Comment estimer au mieux le stress hydrique subi par ses vignes ?
Un outil pour estimer la contrainte hydrique au vignoble est la méthode des apex. Basée sur l’observation de l’extrémité des rameaux, c’est une méthode simple, qui caractérise une dynamique de croissance, elle-même liée à la contrainte hydrique de la vigne. Elle est à réaliser de façon régulière, sur un rythme hebdomadaire. Plus de détails sur cette méthode : https://www.institut-rhodanien.com/article/la-methode-des-apex
Pour vous tenir au courant de l’état de stress global subit par la région des Côtes du Rhône méridionales, un bulletin hebdomadaire, « Le journal du stress hydrique » est mis en ligne toutes les semaines sur le site de l’Institut Rhodanien. https://www.institut-rhodanien.com/liste-articles/suivi-hydrique-du-vignoble
Que faire au vignoble ?
Tant que l’irrigation n’est pas autorisée, peu de solutions permettent de réduire de façon immédiate le stress hydrique des vignes.
À court terme, il est possible de travailler le sol. « Un binage vaut mieux que deux arrosages » : le travail du sol permet de diminuer l’évaporation de l’eau du sol en cassant les chemins d’évaporation préférentiels, tout en facilitant l’infiltration des eaux de pluie (si de la pluie est prévue !). Attention toutefois ! il ne faut pas trop de travail du sol, car cela accélère la dégradation de la matière organique qui est un facteur puissant de rétention d’eau des sols.

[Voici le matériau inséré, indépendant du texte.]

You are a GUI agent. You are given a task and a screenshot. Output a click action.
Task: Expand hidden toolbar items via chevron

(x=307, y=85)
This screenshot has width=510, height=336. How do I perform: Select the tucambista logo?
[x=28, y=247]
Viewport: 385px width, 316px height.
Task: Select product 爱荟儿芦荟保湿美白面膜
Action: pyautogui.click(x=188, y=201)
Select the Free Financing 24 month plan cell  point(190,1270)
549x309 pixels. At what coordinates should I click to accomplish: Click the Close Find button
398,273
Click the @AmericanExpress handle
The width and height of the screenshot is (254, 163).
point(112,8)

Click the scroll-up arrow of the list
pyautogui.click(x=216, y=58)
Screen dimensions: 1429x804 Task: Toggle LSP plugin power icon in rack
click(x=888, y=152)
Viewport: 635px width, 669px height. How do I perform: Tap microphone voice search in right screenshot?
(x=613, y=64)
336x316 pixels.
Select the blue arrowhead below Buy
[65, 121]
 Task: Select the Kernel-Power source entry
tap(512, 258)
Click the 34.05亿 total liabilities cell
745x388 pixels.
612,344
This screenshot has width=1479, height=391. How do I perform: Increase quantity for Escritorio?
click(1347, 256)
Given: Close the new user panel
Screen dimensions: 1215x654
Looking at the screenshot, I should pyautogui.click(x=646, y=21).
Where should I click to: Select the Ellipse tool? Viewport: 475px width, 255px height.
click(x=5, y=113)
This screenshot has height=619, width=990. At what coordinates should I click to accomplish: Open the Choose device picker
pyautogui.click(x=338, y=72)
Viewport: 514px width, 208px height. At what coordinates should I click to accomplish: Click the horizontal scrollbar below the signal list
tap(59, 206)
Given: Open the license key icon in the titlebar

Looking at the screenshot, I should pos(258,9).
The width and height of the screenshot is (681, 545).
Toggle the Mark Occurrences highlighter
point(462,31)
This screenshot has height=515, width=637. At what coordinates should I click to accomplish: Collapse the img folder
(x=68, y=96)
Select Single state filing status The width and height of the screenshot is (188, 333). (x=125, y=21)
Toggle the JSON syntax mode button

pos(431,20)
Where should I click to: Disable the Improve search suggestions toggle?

À moyen et long terme, une façon d’aider la vigne à mieux supporter les épisodes de stress hydrique passe par une gestion des sols en prévision : par exemple en optimisant les couverts végétaux qui sont un bon moyen d’améliorer la capacité de stockage en eau des sols à travers celle de la matière organique tout en améliorant la structure du sol. Il est nécessaire de les détruire ou de les « rouler » au bon moment, avant floraison, pour limiter la concurrence et former un mulch au-dessus de la surface, qui limite la surchauffe et l’évaporation du sol.